Diesbezüglich ist Folgendes hervorzuheben:
„Nach Khorchides Ausführungen -sowohl im Buch, als auch inseinen späteren Klarstellungen- ist nicht eindeutig zu erkennen, dass die Bestätigung Gottes als das wichtigste Gebot im Islam anzuerkennen ist, obwohl er selbst betont, dass ein Gläubiger derjenige sei, der sich zur Liebe und Barmherzigkeit Gottes bekenne. Seine eingangs formulierte Prämisse, dass Gott durch menschlichen Verstand erfassbar sei, findet in seinen späteren Darstellungen keine Erwähnung. In den von ihm herangezogenen Quellen werden ausschließlich ethische Inhalte in den Vordergrund gestellt und weitere gar nicht erwähnt. In seinen späteren Ausführungen hierzu räumt er selbst ein, dass er sich missverständlich ausgedrückt haben könnte.“ (vgl. Şeyda Can)

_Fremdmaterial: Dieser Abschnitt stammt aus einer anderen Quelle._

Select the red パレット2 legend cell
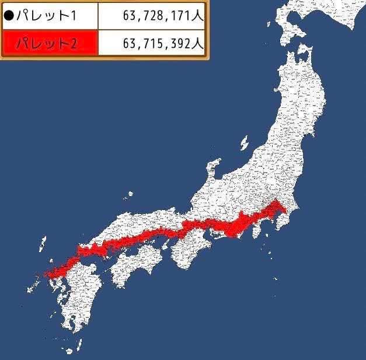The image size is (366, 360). [50, 43]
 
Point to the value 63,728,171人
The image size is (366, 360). [163, 16]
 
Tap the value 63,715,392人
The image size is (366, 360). [163, 43]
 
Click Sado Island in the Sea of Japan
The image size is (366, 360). [244, 142]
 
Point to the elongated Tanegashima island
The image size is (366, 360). [82, 341]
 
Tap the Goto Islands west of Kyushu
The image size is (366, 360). [29, 286]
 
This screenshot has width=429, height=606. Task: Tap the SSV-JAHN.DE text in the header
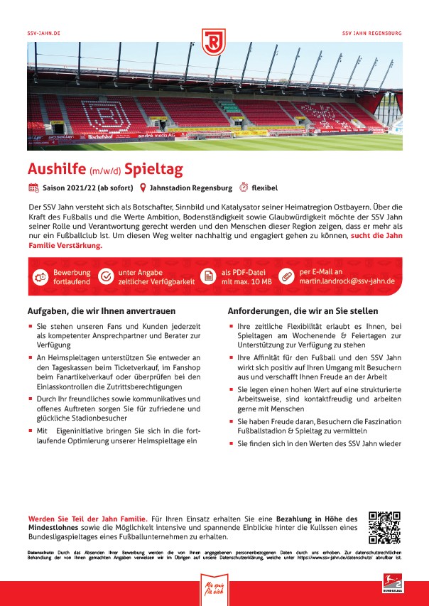point(43,33)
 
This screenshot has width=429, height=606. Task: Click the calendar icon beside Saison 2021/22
point(33,188)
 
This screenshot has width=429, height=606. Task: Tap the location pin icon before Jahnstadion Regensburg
point(143,188)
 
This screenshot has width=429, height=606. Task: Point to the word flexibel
point(267,188)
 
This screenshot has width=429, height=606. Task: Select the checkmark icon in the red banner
point(106,276)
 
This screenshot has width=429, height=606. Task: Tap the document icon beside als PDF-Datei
point(207,276)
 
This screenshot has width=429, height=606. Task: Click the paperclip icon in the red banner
point(286,276)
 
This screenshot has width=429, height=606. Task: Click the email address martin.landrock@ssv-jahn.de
point(347,281)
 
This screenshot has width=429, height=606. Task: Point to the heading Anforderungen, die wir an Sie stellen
point(303,310)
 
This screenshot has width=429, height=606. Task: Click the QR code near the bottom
point(384,527)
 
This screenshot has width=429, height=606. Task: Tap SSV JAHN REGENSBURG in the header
point(371,33)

4. Eine ganz entscheidende Angelegenheit ist aber die Wahrnehmung der breiten muslimischen Gesellschaft in Deutschland, der gegenüber die muslimischen Religionsgemeinschaften Verantwortung tragen. So wurden viele Äußerungen im Buch und in den Medien als eine Beleidigung der muslimischen Identität aufgegriffen und manche Äußerungen sogar als eine klare Absage der klassisch-islamischen Lehre interpretiert. Diesbezüglich erhält DITIB auch Beschwerden, die den Unmut friedlich zu Worte bringen. Die Unzufriedenheit unter den Muslimen verbreitet sich und die Ablehnung gegenüber dem Zentrum für Islamische Theologie wächst in der Basis. Daher ist es nicht auszuschließen, dass künftige Absolventen des Zentrums auch später in ihrem Berufsleben mit Vorbehalten aufgrund ihres Studiums benachteiligt werden könnte, was besonders bedauernswert wäre.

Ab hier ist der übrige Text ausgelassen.